DIRECTIONS: Reproduce, line for line, the entries starting with the line that contains "Given: Open the" and going on through the line that contains "click(84, 6)".

____ MATERIAL SUPPLIED

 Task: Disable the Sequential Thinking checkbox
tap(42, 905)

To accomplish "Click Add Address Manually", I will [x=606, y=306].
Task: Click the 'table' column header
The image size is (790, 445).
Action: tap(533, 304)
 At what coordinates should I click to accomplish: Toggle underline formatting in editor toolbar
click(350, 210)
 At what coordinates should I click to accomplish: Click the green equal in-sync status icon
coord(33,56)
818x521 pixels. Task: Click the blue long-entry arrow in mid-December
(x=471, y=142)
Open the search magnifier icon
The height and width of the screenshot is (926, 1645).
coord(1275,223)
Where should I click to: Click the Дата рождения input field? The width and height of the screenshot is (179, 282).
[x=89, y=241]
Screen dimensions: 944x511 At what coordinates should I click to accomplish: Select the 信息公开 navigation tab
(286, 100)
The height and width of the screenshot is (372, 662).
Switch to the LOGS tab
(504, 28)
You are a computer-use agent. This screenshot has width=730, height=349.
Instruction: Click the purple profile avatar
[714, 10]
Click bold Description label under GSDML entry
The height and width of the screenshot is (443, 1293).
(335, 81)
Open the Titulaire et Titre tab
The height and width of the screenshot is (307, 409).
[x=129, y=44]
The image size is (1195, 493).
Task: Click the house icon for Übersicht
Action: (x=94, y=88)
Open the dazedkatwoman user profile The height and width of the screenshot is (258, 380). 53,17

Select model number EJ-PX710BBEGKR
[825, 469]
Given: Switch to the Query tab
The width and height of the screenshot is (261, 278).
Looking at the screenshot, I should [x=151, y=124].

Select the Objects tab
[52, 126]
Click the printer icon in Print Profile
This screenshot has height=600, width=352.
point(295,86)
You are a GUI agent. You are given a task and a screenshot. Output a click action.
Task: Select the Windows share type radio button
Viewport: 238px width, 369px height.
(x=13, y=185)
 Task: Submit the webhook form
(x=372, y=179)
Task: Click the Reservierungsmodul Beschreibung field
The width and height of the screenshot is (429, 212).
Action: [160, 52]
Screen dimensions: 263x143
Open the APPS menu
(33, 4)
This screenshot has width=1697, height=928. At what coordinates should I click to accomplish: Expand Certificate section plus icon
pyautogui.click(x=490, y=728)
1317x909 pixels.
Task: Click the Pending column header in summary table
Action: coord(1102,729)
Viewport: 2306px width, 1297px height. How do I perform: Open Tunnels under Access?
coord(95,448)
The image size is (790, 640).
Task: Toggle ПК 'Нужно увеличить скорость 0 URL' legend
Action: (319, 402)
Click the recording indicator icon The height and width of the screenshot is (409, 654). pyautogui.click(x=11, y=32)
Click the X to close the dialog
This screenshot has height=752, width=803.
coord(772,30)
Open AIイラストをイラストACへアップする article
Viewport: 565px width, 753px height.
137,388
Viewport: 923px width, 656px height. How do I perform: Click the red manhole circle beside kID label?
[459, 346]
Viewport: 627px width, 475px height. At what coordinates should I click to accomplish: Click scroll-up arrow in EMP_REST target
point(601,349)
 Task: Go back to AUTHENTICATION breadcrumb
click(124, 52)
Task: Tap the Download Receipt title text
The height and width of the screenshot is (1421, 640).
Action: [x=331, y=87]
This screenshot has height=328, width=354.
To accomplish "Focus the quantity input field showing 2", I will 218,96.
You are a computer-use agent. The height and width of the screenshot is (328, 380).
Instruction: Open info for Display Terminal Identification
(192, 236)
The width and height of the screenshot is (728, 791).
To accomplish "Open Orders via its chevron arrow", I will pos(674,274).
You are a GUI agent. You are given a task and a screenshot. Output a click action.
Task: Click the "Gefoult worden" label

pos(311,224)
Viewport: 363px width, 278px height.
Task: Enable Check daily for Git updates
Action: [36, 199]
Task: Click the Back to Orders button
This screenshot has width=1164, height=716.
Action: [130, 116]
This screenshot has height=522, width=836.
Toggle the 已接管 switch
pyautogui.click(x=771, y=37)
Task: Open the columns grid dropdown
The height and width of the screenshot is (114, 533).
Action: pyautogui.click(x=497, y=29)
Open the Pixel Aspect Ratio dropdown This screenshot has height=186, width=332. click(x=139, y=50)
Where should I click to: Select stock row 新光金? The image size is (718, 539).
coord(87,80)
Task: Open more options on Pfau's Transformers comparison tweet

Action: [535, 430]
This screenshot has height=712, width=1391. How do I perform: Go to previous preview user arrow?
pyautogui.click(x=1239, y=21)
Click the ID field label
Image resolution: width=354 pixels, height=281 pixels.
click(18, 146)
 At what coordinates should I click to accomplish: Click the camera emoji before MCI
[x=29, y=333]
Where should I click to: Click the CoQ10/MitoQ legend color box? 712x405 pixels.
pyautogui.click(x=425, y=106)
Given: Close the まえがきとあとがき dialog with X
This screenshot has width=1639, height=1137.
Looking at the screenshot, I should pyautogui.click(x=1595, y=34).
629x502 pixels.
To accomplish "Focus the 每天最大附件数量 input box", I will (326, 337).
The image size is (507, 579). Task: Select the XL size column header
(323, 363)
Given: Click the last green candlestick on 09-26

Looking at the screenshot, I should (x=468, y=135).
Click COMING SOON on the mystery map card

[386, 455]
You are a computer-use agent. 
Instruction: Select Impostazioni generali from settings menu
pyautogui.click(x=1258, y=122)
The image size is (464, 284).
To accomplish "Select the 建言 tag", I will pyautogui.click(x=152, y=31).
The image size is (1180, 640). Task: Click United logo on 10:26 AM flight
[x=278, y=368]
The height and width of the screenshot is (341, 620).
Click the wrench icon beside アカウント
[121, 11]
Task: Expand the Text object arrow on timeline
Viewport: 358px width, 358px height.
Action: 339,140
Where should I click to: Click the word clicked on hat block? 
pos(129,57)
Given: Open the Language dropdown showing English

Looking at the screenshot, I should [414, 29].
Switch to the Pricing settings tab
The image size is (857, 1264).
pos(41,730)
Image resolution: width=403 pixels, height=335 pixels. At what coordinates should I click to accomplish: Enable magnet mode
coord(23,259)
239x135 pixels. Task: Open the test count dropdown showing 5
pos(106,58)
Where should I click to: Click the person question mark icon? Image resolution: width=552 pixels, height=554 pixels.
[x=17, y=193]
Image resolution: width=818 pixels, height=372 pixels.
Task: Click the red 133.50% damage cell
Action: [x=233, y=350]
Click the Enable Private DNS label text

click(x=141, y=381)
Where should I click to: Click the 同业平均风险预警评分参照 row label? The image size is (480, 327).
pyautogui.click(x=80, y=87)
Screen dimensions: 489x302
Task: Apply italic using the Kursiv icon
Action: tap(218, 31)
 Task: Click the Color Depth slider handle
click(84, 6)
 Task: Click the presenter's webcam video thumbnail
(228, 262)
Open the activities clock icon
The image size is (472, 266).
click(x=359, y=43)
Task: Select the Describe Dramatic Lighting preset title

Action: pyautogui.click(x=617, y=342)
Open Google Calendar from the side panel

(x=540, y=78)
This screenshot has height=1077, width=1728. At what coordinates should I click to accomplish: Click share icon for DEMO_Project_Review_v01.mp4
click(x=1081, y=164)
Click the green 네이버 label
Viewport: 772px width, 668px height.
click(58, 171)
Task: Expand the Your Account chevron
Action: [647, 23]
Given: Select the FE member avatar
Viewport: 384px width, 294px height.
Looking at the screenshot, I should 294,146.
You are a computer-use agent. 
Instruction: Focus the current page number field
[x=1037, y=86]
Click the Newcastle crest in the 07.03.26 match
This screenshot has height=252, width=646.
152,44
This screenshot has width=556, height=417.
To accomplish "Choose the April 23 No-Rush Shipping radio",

________

SOLUTION TO THIS EXERCISE:
Given: Open the Language dropdown showing English

Looking at the screenshot, I should [414, 29].
Switch to the Pricing settings tab
The image size is (857, 1264).
pos(41,730)
Image resolution: width=403 pixels, height=335 pixels. At what coordinates should I click to accomplish: Enable magnet mode
coord(23,259)
239x135 pixels. Task: Open the test count dropdown showing 5
pos(106,58)
Where should I click to: Click the person question mark icon? Image resolution: width=552 pixels, height=554 pixels.
[x=17, y=193]
Image resolution: width=818 pixels, height=372 pixels.
Task: Click the red 133.50% damage cell
Action: [x=233, y=350]
Click the Enable Private DNS label text

click(x=141, y=381)
Where should I click to: Click the 同业平均风险预警评分参照 row label? The image size is (480, 327).
pyautogui.click(x=80, y=87)
Screen dimensions: 489x302
Task: Apply italic using the Kursiv icon
Action: tap(218, 31)
 Task: Click the Color Depth slider handle
click(84, 6)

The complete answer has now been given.